▸ TASK OBJECTIVE
From the LBM units advice below, list every setting that it says can cause instability in a simulation.

Same as I mentioned in the above, in an actual LBM simulation we use lattice units, so you should convert every quantity defined in physical units to lattice units, otherwise you will get errorneous results. I don’t know why u = 1/rho * sum_i(f_i) means water depth in your code, but I also have no experience with shallow water equations, for conventional LBM it represents the cell velocity,

In general, most people don’t set the lattice velocity directly, but set the physical dx_p and dt_p and consequently use them to convert the viscosity, gravity, etc. from physical units to lattice units. As I stated in a previous post, it is best to maintian the relation dt_p ~ dx_p^2 for stability and accuracy reasons, you can find out more about that in the units document of Jonas Latt. So start with a low value, e.g. dt_p = 10^-6 and dx_p = 10^-3 and also do not choose your viscosity very low, because this will yield a low relaxation time and that can also cause instability.

I think you are not getting the right answer because you are still using physical units in your simulation somewhere and did not convert them to lattice units. Instability can also occur if you choose your (physical) dx_p or dt_p too large or your relaxation time too low. If you haven’t tried yet, you could first simulate without gravity and see if nothing odd happens with your simulation. If that works, incorporate gravity and test again.

▸ GIVEN INFORMATION

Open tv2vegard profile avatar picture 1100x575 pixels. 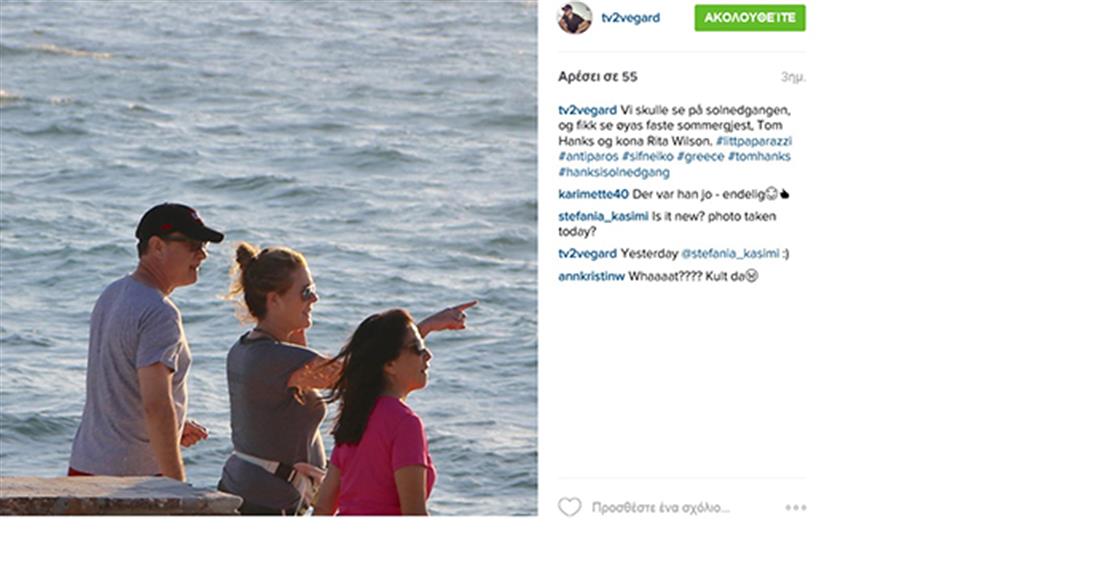pyautogui.click(x=575, y=18)
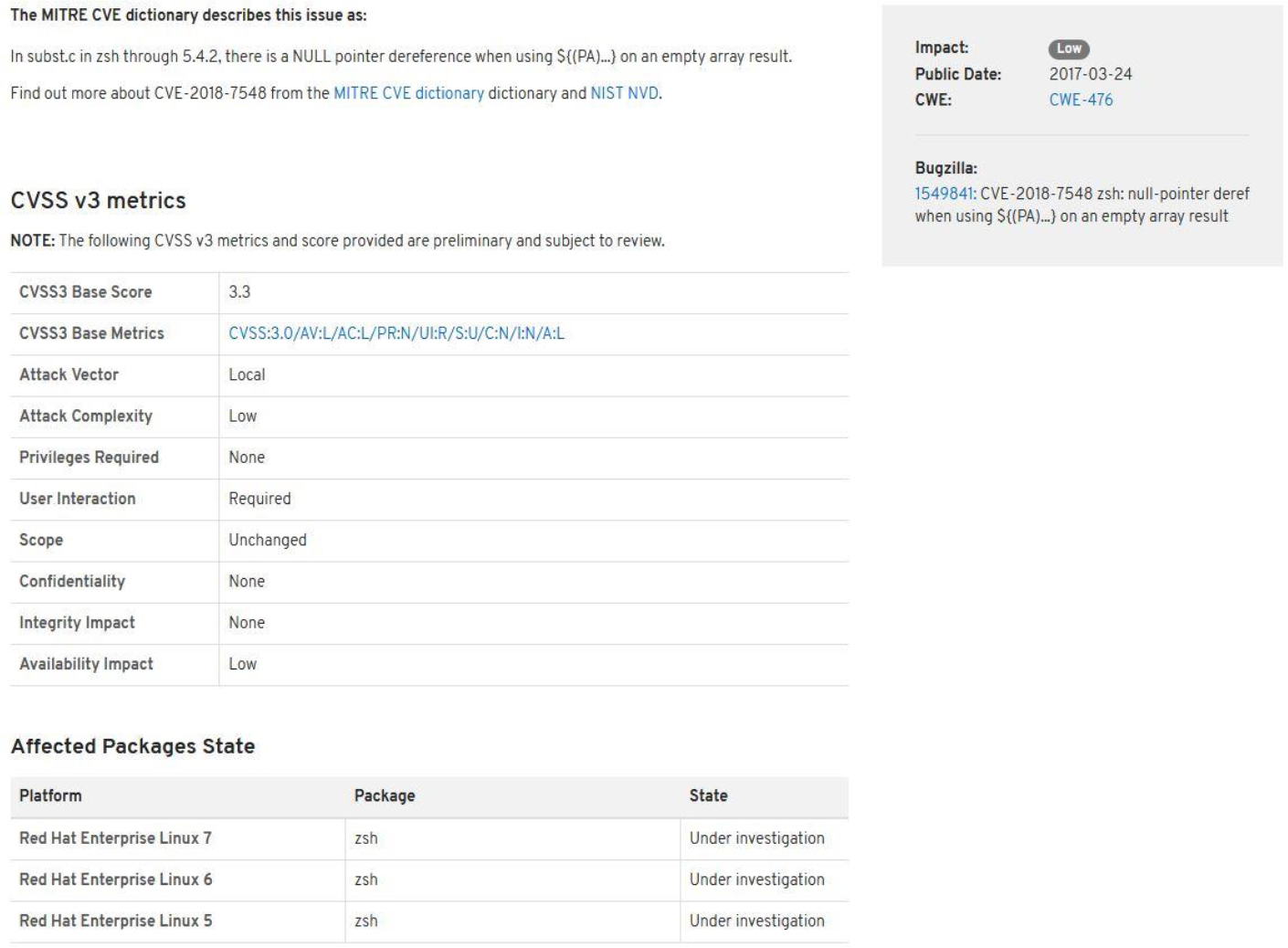Viewport: 1288px width, 948px height.
Task: Select the Red Hat Enterprise Linux 5 cell
Action: click(x=115, y=921)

▸ FINISHED EXERCISE
- Physical grid spacing dx_p chosen too large
- Physical time step dt_p chosen too large
- Relaxation time too low
- Viscosity chosen very low, since this yields a low relaxation time